___ Given data

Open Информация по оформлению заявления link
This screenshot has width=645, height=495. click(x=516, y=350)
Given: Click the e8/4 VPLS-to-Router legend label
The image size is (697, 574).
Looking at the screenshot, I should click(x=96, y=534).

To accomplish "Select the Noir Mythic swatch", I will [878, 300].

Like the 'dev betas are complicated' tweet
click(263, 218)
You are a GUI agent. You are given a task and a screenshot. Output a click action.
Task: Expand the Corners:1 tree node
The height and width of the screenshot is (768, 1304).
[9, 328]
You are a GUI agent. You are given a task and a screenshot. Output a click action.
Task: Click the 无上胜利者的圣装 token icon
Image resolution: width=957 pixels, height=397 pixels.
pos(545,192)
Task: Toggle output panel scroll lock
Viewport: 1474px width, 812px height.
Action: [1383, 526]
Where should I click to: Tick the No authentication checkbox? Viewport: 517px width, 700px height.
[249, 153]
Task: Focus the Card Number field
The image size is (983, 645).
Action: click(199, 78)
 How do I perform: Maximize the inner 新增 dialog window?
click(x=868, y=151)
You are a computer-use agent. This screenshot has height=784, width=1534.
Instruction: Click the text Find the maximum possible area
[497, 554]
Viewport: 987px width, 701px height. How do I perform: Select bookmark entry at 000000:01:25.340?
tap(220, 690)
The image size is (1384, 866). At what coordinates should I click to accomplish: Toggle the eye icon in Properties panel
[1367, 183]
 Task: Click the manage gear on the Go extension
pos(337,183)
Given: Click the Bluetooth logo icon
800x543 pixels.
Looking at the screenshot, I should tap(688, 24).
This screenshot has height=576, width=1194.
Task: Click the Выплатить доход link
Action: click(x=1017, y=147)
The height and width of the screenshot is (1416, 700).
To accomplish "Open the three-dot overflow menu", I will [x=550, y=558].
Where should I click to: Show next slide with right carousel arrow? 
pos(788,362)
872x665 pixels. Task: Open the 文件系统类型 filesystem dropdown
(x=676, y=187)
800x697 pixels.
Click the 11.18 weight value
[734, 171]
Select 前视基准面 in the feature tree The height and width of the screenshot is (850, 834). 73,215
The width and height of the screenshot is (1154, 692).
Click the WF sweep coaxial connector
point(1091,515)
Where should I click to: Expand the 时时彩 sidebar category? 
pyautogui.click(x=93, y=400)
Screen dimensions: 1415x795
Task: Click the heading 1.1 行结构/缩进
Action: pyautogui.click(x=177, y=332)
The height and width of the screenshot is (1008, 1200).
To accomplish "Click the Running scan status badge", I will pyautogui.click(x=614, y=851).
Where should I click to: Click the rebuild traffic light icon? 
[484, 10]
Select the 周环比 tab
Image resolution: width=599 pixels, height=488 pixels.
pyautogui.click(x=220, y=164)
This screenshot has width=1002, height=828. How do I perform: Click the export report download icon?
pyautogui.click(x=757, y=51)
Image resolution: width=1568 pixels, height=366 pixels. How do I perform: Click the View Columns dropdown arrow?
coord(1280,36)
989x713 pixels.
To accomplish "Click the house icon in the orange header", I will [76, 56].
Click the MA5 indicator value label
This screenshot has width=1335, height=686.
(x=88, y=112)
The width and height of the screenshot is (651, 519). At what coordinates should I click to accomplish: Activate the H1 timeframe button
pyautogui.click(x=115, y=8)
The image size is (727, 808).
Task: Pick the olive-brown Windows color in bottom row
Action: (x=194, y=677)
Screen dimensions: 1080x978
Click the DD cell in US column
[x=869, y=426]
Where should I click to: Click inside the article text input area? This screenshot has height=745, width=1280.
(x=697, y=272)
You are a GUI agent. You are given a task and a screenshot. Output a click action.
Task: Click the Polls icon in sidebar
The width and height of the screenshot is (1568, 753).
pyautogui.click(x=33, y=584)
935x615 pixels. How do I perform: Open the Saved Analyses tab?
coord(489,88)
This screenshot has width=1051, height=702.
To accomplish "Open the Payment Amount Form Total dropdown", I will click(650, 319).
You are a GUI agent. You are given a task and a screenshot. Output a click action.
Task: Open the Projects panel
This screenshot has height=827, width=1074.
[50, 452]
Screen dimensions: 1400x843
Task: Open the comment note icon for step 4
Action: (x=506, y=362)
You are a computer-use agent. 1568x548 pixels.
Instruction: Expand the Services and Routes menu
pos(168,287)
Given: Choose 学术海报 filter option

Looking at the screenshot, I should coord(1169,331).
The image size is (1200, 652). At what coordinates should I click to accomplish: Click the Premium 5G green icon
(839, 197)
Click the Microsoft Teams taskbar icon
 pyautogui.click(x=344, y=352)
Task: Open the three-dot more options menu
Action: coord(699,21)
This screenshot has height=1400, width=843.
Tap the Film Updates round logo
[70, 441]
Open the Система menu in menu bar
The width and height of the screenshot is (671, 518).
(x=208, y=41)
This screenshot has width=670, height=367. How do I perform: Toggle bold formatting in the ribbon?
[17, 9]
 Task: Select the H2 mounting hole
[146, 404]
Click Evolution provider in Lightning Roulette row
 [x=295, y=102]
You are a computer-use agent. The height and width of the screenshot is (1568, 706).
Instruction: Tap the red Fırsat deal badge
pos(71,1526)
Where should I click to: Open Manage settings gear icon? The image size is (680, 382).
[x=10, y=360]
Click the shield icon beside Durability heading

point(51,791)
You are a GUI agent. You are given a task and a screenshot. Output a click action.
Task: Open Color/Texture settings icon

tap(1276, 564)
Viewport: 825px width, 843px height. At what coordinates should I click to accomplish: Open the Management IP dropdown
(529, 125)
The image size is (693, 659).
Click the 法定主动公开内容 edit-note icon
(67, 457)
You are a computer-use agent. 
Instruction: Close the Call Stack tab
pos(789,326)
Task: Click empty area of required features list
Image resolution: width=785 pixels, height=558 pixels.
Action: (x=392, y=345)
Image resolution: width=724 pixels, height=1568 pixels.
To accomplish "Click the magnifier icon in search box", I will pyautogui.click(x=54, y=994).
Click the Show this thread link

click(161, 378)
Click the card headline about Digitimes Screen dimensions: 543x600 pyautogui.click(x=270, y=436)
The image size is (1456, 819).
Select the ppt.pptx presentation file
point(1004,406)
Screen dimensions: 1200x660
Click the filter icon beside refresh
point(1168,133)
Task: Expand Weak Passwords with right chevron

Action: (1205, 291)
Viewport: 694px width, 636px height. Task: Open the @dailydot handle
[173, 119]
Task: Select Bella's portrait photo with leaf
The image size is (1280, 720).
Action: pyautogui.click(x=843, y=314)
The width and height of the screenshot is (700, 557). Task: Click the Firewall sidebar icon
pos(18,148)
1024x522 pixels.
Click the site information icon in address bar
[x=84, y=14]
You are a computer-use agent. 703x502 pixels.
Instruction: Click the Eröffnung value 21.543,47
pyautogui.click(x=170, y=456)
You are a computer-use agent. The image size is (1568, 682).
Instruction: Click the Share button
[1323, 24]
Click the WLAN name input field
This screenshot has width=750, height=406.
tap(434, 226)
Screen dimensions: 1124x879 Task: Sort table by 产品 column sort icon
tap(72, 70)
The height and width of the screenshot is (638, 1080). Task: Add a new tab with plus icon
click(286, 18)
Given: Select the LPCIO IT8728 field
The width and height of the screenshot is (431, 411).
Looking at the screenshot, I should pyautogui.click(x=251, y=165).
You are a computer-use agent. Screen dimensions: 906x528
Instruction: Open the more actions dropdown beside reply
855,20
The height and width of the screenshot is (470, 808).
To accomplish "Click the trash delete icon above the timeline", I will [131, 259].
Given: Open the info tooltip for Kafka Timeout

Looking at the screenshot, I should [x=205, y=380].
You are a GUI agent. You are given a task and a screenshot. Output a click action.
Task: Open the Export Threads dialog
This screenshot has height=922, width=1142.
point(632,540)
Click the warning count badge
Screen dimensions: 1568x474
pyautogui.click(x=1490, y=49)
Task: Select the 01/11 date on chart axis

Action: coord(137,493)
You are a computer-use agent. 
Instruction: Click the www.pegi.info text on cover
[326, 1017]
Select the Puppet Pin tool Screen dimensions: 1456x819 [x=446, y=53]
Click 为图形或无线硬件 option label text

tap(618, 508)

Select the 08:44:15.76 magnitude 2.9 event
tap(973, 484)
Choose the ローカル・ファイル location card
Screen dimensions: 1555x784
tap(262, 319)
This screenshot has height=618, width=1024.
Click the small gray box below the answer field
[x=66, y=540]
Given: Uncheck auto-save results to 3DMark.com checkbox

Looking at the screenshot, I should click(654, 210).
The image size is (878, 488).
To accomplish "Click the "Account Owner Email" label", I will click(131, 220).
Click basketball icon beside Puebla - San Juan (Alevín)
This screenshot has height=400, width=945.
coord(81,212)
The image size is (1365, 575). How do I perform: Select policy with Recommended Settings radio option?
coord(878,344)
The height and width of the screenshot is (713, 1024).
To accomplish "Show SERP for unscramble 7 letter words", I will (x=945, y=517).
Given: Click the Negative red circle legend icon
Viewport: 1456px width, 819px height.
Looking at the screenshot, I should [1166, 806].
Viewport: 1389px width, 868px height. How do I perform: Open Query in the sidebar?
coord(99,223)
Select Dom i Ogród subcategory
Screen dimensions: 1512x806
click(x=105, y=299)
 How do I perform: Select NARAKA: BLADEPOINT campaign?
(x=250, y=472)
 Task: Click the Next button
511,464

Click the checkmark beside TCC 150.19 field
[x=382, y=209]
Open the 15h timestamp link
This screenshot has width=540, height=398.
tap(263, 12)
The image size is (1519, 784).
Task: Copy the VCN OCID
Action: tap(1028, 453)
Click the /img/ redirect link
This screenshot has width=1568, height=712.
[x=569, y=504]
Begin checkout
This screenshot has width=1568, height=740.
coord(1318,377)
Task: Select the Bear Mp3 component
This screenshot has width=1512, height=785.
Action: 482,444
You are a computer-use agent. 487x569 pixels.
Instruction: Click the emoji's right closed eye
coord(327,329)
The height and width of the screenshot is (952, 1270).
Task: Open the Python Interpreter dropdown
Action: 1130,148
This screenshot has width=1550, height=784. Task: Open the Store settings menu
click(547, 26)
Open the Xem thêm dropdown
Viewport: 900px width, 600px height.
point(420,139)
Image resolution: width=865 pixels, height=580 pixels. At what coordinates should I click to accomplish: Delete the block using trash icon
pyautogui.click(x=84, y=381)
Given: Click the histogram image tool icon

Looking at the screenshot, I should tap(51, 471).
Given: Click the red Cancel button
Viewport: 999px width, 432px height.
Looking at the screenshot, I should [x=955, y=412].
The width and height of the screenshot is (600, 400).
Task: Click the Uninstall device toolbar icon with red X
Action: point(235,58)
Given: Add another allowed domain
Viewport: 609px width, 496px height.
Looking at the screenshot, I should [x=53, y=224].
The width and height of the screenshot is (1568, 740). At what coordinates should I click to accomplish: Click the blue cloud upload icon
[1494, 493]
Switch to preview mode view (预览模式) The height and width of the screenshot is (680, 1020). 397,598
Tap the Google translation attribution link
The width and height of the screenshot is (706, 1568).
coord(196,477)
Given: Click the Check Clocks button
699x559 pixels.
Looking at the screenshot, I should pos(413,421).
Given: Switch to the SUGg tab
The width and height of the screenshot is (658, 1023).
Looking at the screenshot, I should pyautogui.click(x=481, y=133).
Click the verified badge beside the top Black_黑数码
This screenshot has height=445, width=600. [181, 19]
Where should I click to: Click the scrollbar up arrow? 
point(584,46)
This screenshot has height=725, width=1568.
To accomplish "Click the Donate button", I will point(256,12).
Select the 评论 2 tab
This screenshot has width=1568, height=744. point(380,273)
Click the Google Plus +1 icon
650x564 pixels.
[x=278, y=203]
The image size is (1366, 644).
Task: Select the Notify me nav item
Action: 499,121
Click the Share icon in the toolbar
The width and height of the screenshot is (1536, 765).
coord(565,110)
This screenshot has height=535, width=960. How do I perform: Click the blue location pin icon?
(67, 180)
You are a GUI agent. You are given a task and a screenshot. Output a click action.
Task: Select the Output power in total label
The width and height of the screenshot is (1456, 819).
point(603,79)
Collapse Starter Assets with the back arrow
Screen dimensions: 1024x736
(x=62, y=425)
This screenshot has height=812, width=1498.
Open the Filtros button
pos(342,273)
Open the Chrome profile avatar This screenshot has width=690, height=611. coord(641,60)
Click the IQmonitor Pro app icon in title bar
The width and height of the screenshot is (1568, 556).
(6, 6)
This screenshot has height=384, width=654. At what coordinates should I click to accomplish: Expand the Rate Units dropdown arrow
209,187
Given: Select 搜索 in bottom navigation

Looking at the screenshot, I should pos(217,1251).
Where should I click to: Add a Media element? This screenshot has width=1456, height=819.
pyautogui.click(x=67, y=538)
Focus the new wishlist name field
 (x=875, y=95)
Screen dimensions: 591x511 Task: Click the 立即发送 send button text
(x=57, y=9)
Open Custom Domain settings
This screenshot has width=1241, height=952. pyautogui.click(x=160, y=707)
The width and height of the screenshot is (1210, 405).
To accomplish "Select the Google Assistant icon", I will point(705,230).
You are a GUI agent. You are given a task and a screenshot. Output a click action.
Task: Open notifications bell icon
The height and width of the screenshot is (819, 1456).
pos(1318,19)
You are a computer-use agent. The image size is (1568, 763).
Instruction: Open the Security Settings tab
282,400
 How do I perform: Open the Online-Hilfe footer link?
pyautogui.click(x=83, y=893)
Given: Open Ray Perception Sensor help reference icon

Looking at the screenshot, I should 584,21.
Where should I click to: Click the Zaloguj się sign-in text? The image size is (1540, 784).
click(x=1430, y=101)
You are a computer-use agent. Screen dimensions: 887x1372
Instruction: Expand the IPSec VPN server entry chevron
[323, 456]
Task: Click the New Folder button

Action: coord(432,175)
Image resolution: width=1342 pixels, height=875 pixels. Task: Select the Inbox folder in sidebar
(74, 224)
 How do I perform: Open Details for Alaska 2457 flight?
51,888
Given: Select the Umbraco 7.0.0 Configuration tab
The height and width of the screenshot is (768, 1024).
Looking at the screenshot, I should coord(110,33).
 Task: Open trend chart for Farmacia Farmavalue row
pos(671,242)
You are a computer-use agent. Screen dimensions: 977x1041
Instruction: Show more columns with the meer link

______

* **Exercise goal**
Locate each line in the material above that contains the word "Switch" and copy those lines out.

* **Result below**
Switch to preview mode view (预览模式) The height and width of the screenshot is (680, 1020). 397,598
Given: Switch to the SUGg tab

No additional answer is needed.